Approximately 10% of all 13,000 psychologists in the Netherlands who are member of the Dutch Association of Psychologists (NIP) are forensic psychologists. Meanwhile, forensic psychologists are in numbers by far the most influential forensic experts (NRGD).
This master programme will teach you how to become a forensic psychologist, either in practice, or as a scientific researcher. You can alternatively choose to prepare for a career as legal psychologist. Bear in mind that forensic psychologists study criminal irresponsibility, while legal psychologists study the strength of (criminal) evidence. These two fields are related yet distinct.

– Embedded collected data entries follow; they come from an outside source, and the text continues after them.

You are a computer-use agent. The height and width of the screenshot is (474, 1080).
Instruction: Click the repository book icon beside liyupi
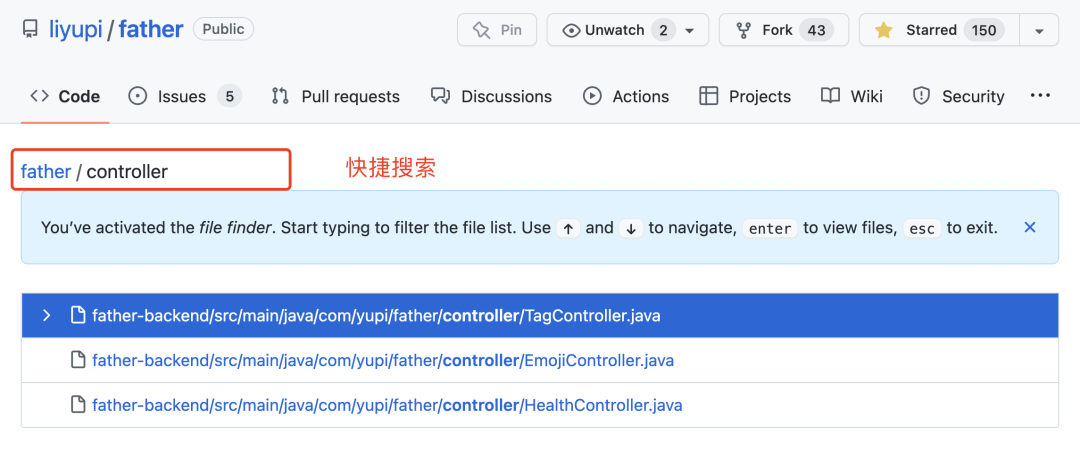[30, 30]
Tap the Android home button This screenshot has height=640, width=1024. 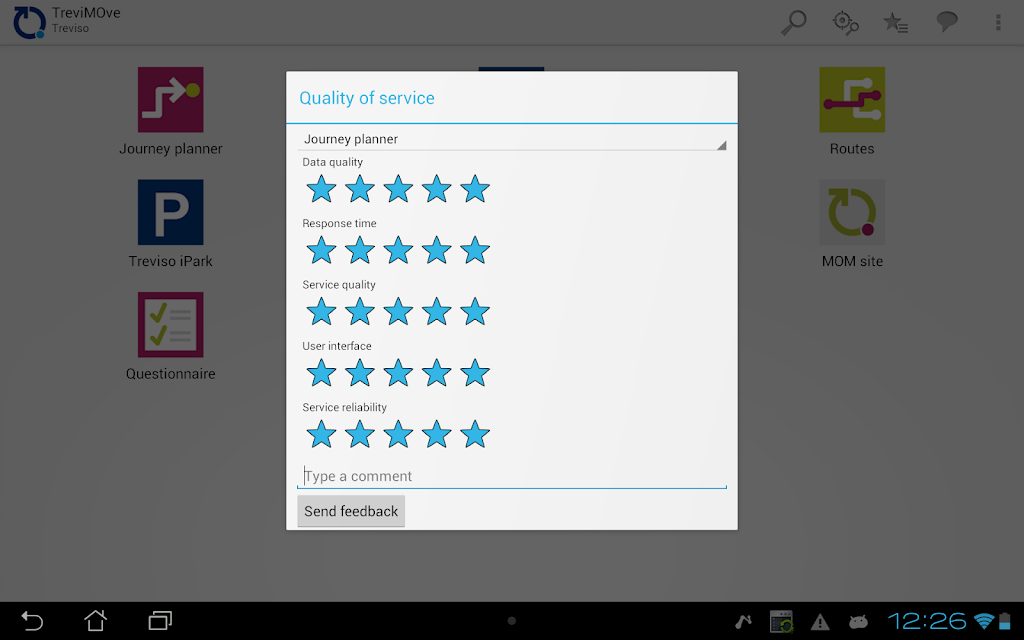pyautogui.click(x=95, y=620)
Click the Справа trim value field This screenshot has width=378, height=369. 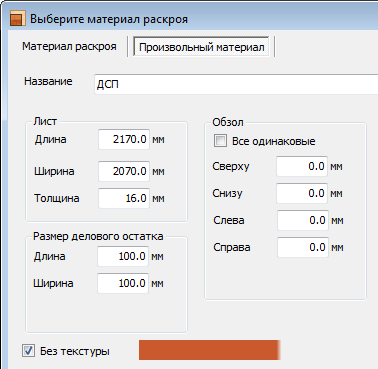click(x=303, y=247)
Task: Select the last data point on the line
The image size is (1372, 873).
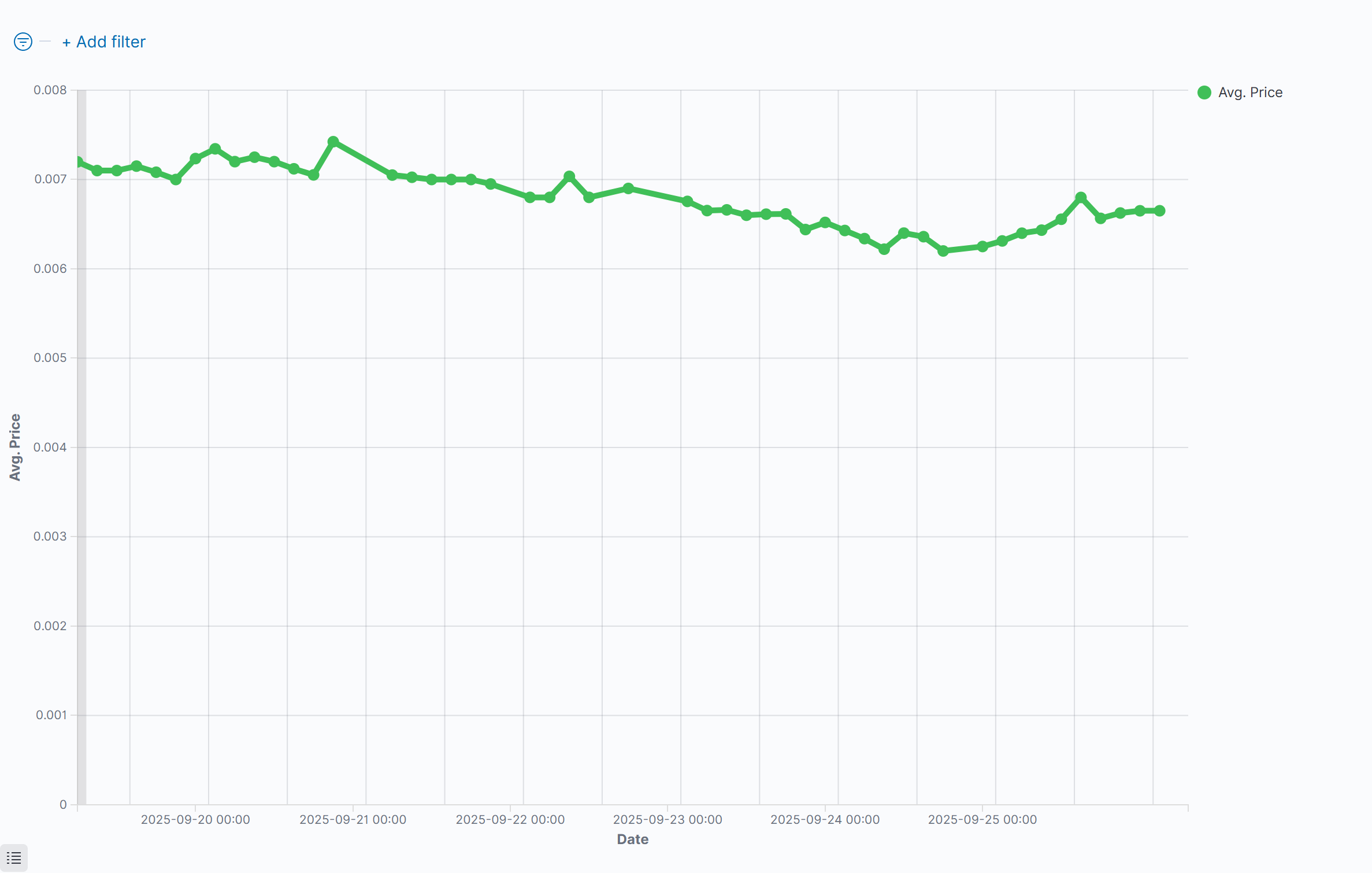Action: tap(1159, 210)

The curriculum consists of 3 courses (including practicals and assignments) that are relevant for forensic and legal psychology, an advanced statistics course, a research internship, and either a forensic practical internship or a moot court. The first three courses are:
1) Introduction to forensic and legal psychology,
2) Etiology of offender types and neuroscience,
3) Forensic diagnostics and treatment.
In these courses, there is much attention for psychological influences on crime, and functional, neuroscientific concepts of misconduct and crime. The fourth course is uniform for all psychology masters: A course in advanced statistics.
In the second semester, students who wish to pursue a career in forensic (neuro)psychology complete a practical and research internship. Students who wish to specialize in legal psychology complete a research internship and an elaborate moot court assignment in which they practice doing legal psychological research and writing legal psychological reports. Depending on personal interest, topics can be chosen such as deceptive behaviour in psychopathy, neuroscience of antisocial behaviour, or the validity of eyewitness testimony.